____ Extrait à lire

C'est donc derrière les volets que nous avons pu voir dans la grande entrée du jardin de notre propriété le Maréchal : Ce petit homme en grande tenue de parade militaire venu passer en revue les troupes de combat d'Hitler.

Quelques jours après cet épisode, le mauvais temps s'installa sur notre Normandie, la côte était battue par la pluie et le vent, et la mer très mauvaise. Et pourtant c'est à partir de 11 heures du soir dans la nuit du 5 au 6 Juin 1944 que nous avons réalisé le grand évènement tant attendu : 'Le débarquement des alliés' avec les grenades au phosphore lancées des avions anglais et écossais. On y voyait comme en plein jour et du ciel descendaient par centaines des hommes barbouillés en noir et prêts au combat. Quelle panique parmi la population, et les allemands surpris par l'inattendu, incapables de se regrouper pour recevoir des ordres. Alors la mêlée du corps à corps et de la mitraillette à bout portant commença sur les parachutistes pris dans les branches des arbres. Les morts ; soldats et civils tombaient rapidement. Ainsi au petit jour tous les arbres et toitures éventrées avaient des parachutes vides flottant au vent comme des cocons. Les champs pareils à des aérodromes étaient recouverts de planeurs d'où étaient sortis toute la nuit les soldats entraînés depuis des mois en Angleterre à se battre immédiatement, ce qu'ils faisaient sans attendre.
Quand à nous parqués dans une chambre au premier étage que pouvions-nous faire avec les deux enfants de ma sœur : Foucauld si fragile des bronches, sortir dans la mêlée ou attendre la délivrance rapide du village promise par les alliés ? Mais à ce moment de réflexion, la providence aidant sans doute, ma mère vit arriver en hâte le vieux jardinier de notre grand-mère ; il nous suppliait de sortir bien vite de la maison où les hommes se battaient, les murs s'écroulaient sous le choc répété des obus de marine tirés de la mer, de Ouistreham sans doute. Les avions rasaient le village, détruisant toutes les habitations avec des obus traçants et des grenades qui mettaient le feu. C'est donc avec les enfants dans nos bras que tous, nous avons quitté la chambre pour nous planquer à quelques mètres de la maison dans un petit fossé creusé en bordure de haie. Pendant des heures sous la pluie, au milieu de la bataille infernale, bruit des avions, des canons, des fusils mitrailleurs, nous sommes restés là serrés les uns contre les autres sans rien dire en essayant de protéger au mieux Christophe et Foucauld.

Entre deux vagues de bombardements un jeune soldat égaré sans doute s'approcha de nous, et vida ses cartouches dans l'herbe. Il nous fit comprendre qu'il était polonais, enrôlé de force et ne voulait pas se battre pour les allemands. Il nous donna généreusement la couverture de son paquetage pour couvrir les enfants et nous quitta : hélas pour être grièvement blessé quelques instants après, juste à l'entrée du portail de la propriété ; l'horreur de la guerre était bien sous nos yeux.

________

**Action demandée**: Reprenez le récit du débarquement en Normandie à partir de l'endroit où il s'arrête. Les entrées proviennent d'une source sans rapport avec le récit.

____ Extraits de données

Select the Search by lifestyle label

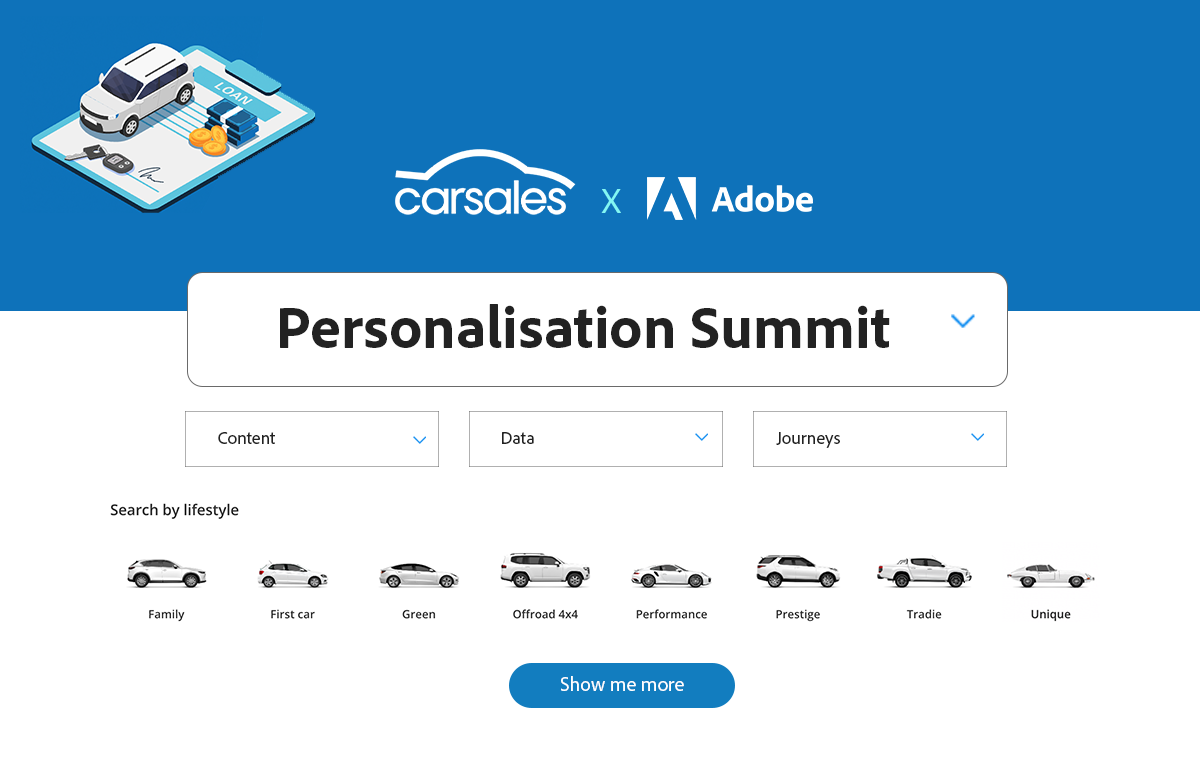tap(174, 510)
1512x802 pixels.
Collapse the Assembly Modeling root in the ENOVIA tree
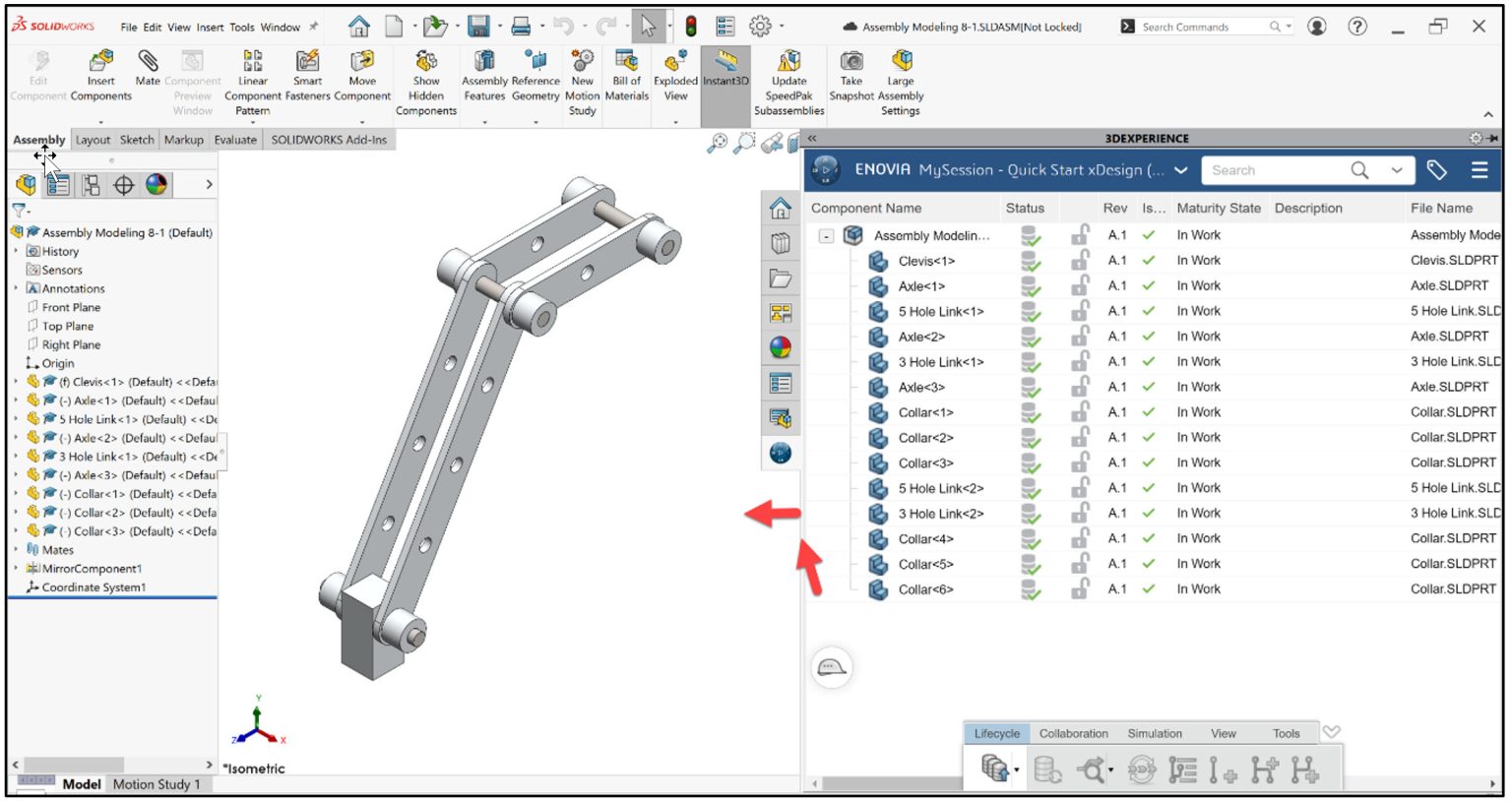pyautogui.click(x=827, y=235)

________

**Réponse à la tâche**:
C'est seulement en cette fin de matinée du 6 Juin qu'un calme relatif s'établit autour de nous, plus de soldats en vue, que des morts sous les décombres fumantes, quelques coups de feu aux alentours, il fallait retrouver notre refuge encore protégé, nous mettre au sec, manger et si possible dormir. Mon frère voyant la soupente allemande non détruite, sans personne, prit le risque d'aller jusqu'à elle et nous rapporta dans une gamelle de la nourriture à partager en famille dans la chambre au premier étage : la cuisine, située en dessous de nous était déjà à moitié éventrée par les obus de marine.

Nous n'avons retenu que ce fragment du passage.